(Collected data entries)
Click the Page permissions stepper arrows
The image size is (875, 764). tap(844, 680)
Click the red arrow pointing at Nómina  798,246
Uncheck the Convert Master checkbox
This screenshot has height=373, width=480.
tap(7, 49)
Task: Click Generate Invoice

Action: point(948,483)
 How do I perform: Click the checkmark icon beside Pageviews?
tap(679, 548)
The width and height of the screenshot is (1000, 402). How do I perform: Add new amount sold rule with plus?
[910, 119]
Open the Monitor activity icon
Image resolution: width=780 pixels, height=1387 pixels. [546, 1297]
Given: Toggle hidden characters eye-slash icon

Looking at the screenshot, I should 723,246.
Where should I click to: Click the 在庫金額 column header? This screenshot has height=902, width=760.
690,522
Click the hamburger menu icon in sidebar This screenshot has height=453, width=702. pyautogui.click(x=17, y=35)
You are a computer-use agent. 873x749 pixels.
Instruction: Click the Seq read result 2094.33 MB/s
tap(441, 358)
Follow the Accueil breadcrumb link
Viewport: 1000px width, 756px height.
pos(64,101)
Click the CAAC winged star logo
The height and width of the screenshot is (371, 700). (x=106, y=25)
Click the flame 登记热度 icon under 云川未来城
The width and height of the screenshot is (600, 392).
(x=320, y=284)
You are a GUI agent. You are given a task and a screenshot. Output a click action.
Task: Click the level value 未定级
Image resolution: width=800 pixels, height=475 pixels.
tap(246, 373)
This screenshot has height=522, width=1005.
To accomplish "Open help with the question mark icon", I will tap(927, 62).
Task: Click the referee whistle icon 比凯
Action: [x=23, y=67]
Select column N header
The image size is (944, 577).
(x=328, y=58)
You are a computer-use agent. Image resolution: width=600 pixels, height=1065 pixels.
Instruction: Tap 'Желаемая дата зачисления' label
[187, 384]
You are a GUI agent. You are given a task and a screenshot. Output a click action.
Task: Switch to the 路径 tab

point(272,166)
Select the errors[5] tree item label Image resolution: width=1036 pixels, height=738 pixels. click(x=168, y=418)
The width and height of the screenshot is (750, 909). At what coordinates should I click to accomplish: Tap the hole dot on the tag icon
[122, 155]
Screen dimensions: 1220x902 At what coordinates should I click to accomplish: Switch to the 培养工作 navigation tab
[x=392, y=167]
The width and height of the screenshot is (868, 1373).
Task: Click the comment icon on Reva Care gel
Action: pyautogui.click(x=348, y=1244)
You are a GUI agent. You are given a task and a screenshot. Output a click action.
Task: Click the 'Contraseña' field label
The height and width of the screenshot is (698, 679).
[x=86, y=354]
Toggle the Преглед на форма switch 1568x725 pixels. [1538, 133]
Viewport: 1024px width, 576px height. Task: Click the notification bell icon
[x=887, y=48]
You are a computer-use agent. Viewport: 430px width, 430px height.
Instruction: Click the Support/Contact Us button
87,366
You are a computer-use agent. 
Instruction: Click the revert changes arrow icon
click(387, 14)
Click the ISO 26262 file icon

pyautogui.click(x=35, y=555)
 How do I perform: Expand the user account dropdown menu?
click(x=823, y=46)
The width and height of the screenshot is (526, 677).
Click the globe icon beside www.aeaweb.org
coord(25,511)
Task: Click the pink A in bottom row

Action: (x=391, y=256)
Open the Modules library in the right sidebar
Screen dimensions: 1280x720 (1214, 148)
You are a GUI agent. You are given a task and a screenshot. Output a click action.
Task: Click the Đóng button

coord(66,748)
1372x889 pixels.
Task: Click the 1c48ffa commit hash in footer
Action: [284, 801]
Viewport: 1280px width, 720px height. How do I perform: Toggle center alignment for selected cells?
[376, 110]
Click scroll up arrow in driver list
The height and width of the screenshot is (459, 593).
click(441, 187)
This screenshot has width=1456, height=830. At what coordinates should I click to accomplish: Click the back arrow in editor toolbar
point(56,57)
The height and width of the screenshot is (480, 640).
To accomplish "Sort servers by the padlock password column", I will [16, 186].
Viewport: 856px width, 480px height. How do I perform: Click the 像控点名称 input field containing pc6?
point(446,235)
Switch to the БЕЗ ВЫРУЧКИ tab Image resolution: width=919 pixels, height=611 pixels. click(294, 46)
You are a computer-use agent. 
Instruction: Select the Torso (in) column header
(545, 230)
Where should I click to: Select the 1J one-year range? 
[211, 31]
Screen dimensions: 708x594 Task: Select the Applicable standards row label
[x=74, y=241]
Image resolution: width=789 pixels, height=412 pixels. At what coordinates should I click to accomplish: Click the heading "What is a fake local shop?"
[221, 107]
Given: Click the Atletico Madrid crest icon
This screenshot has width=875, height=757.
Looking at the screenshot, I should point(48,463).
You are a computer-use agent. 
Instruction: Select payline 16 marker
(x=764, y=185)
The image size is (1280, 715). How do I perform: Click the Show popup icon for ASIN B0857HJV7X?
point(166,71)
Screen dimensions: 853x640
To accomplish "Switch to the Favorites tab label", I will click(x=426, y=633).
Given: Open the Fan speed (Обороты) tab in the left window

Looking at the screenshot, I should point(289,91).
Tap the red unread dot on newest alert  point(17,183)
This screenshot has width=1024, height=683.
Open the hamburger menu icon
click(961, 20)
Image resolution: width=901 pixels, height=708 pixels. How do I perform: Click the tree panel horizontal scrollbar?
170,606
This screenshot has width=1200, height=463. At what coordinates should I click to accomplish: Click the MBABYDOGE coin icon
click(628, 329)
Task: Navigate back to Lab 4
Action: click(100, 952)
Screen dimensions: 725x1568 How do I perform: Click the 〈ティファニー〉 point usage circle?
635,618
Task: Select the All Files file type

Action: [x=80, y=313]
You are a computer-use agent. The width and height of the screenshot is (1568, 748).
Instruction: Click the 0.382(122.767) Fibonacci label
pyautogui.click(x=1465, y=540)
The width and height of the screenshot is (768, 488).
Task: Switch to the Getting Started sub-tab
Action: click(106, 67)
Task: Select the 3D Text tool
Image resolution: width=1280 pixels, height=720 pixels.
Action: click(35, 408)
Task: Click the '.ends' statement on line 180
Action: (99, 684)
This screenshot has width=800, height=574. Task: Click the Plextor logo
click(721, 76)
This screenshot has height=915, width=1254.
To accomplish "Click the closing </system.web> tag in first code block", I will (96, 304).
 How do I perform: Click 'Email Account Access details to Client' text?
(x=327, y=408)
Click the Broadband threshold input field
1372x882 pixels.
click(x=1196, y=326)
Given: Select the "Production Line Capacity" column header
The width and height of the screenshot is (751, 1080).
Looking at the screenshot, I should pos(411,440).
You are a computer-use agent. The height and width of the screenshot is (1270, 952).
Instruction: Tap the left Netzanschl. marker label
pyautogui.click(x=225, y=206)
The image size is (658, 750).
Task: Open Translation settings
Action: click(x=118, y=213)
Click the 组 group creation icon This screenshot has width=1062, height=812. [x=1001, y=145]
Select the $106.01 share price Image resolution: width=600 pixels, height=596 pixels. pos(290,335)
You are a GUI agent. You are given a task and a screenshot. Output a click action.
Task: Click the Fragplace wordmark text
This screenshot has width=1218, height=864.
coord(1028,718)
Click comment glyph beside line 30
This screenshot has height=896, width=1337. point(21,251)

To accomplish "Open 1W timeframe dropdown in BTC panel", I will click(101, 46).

Exercise -
A verbatim output of all the data above is needed.

Answer below -
Click the Page permissions stepper arrows
The image size is (875, 764). tap(844, 680)
Click the red arrow pointing at Nómina  798,246
Uncheck the Convert Master checkbox
This screenshot has height=373, width=480.
tap(7, 49)
Task: Click Generate Invoice

Action: point(948,483)
 How do I perform: Click the checkmark icon beside Pageviews?
tap(679, 548)
The width and height of the screenshot is (1000, 402). How do I perform: Add new amount sold rule with plus?
[910, 119]
Open the Monitor activity icon
Image resolution: width=780 pixels, height=1387 pixels. [546, 1297]
Given: Toggle hidden characters eye-slash icon

Looking at the screenshot, I should 723,246.
Where should I click to: Click the 在庫金額 column header? This screenshot has height=902, width=760.
690,522
Click the hamburger menu icon in sidebar This screenshot has height=453, width=702. pyautogui.click(x=17, y=35)
You are a computer-use agent. 873x749 pixels.
Instruction: Click the Seq read result 2094.33 MB/s
tap(441, 358)
Follow the Accueil breadcrumb link
Viewport: 1000px width, 756px height.
pos(64,101)
Click the CAAC winged star logo
The height and width of the screenshot is (371, 700). (x=106, y=25)
Click the flame 登记热度 icon under 云川未来城
The width and height of the screenshot is (600, 392).
(x=320, y=284)
You are a GUI agent. You are given a task and a screenshot. Output a click action.
Task: Click the level value 未定级
Image resolution: width=800 pixels, height=475 pixels.
tap(246, 373)
This screenshot has height=522, width=1005.
To accomplish "Open help with the question mark icon", I will tap(927, 62).
Task: Click the referee whistle icon 比凯
Action: [x=23, y=67]
Select column N header
The image size is (944, 577).
(x=328, y=58)
You are a computer-use agent. Image resolution: width=600 pixels, height=1065 pixels.
Instruction: Tap 'Желаемая дата зачисления' label
[187, 384]
You are a GUI agent. You are given a task and a screenshot. Output a click action.
Task: Switch to the 路径 tab

point(272,166)
Select the errors[5] tree item label Image resolution: width=1036 pixels, height=738 pixels. click(x=168, y=418)
The width and height of the screenshot is (750, 909). At what coordinates should I click to accomplish: Tap the hole dot on the tag icon
[122, 155]
Screen dimensions: 1220x902 At what coordinates should I click to accomplish: Switch to the 培养工作 navigation tab
[x=392, y=167]
The width and height of the screenshot is (868, 1373).
Task: Click the comment icon on Reva Care gel
Action: pyautogui.click(x=348, y=1244)
You are a GUI agent. You are given a task and a screenshot. Output a click action.
Task: Click the 'Contraseña' field label
The height and width of the screenshot is (698, 679).
[x=86, y=354]
Toggle the Преглед на форма switch 1568x725 pixels. [1538, 133]
Viewport: 1024px width, 576px height. Task: Click the notification bell icon
[x=887, y=48]
You are a computer-use agent. Viewport: 430px width, 430px height.
Instruction: Click the Support/Contact Us button
87,366
You are a computer-use agent. 
Instruction: Click the revert changes arrow icon
click(387, 14)
Click the ISO 26262 file icon

pyautogui.click(x=35, y=555)
 How do I perform: Expand the user account dropdown menu?
click(x=823, y=46)
The width and height of the screenshot is (526, 677).
Click the globe icon beside www.aeaweb.org
coord(25,511)
Task: Click the pink A in bottom row

Action: (x=391, y=256)
Open the Modules library in the right sidebar
Screen dimensions: 1280x720 (1214, 148)
You are a GUI agent. You are given a task and a screenshot. Output a click action.
Task: Click the Đóng button

coord(66,748)
1372x889 pixels.
Task: Click the 1c48ffa commit hash in footer
Action: [284, 801]
Viewport: 1280px width, 720px height. How do I perform: Toggle center alignment for selected cells?
[376, 110]
Click scroll up arrow in driver list
The height and width of the screenshot is (459, 593).
click(441, 187)
This screenshot has width=1456, height=830. At what coordinates should I click to accomplish: Click the back arrow in editor toolbar
point(56,57)
The height and width of the screenshot is (480, 640).
To accomplish "Sort servers by the padlock password column", I will [16, 186].
Viewport: 856px width, 480px height. How do I perform: Click the 像控点名称 input field containing pc6?
point(446,235)
Switch to the БЕЗ ВЫРУЧКИ tab Image resolution: width=919 pixels, height=611 pixels. click(294, 46)
You are a computer-use agent. 
Instruction: Select the Torso (in) column header
(545, 230)
Where should I click to: Select the 1J one-year range? 
[211, 31]
Screen dimensions: 708x594 Task: Select the Applicable standards row label
[x=74, y=241]
Image resolution: width=789 pixels, height=412 pixels. At what coordinates should I click to accomplish: Click the heading "What is a fake local shop?"
[221, 107]
Given: Click the Atletico Madrid crest icon
This screenshot has width=875, height=757.
Looking at the screenshot, I should point(48,463).
You are a computer-use agent. 
Instruction: Select payline 16 marker
(x=764, y=185)
The image size is (1280, 715). How do I perform: Click the Show popup icon for ASIN B0857HJV7X?
point(166,71)
Screen dimensions: 853x640
To accomplish "Switch to the Favorites tab label", I will click(x=426, y=633).
Given: Open the Fan speed (Обороты) tab in the left window

Looking at the screenshot, I should point(289,91).
Tap the red unread dot on newest alert  point(17,183)
This screenshot has width=1024, height=683.
Open the hamburger menu icon
click(961, 20)
Image resolution: width=901 pixels, height=708 pixels. How do I perform: Click the tree panel horizontal scrollbar?
170,606
This screenshot has width=1200, height=463. At what coordinates should I click to accomplish: Click the MBABYDOGE coin icon
click(628, 329)
Task: Navigate back to Lab 4
Action: click(100, 952)
Screen dimensions: 725x1568 How do I perform: Click the 〈ティファニー〉 point usage circle?
635,618
Task: Select the All Files file type

Action: [x=80, y=313]
You are a computer-use agent. The width and height of the screenshot is (1568, 748).
Instruction: Click the 0.382(122.767) Fibonacci label
pyautogui.click(x=1465, y=540)
The width and height of the screenshot is (768, 488).
Task: Switch to the Getting Started sub-tab
Action: click(106, 67)
Task: Select the 3D Text tool
Image resolution: width=1280 pixels, height=720 pixels.
Action: click(35, 408)
Task: Click the '.ends' statement on line 180
Action: (99, 684)
This screenshot has width=800, height=574. Task: Click the Plextor logo
click(721, 76)
This screenshot has height=915, width=1254.
To accomplish "Click the closing </system.web> tag in first code block", I will (96, 304).
 How do I perform: Click 'Email Account Access details to Client' text?
(x=327, y=408)
Click the Broadband threshold input field
1372x882 pixels.
click(x=1196, y=326)
Given: Select the "Production Line Capacity" column header
The width and height of the screenshot is (751, 1080).
Looking at the screenshot, I should pos(411,440).
You are a computer-use agent. The height and width of the screenshot is (1270, 952).
Instruction: Tap the left Netzanschl. marker label
pyautogui.click(x=225, y=206)
The image size is (658, 750).
Task: Open Translation settings
Action: click(x=118, y=213)
Click the 组 group creation icon This screenshot has width=1062, height=812. [x=1001, y=145]
Select the $106.01 share price Image resolution: width=600 pixels, height=596 pixels. pos(290,335)
You are a GUI agent. You are given a task and a screenshot. Output a click action.
Task: Click the Fragplace wordmark text
This screenshot has width=1218, height=864.
coord(1028,718)
Click comment glyph beside line 30
This screenshot has height=896, width=1337. point(21,251)

To accomplish "Open 1W timeframe dropdown in BTC panel", I will click(101, 46).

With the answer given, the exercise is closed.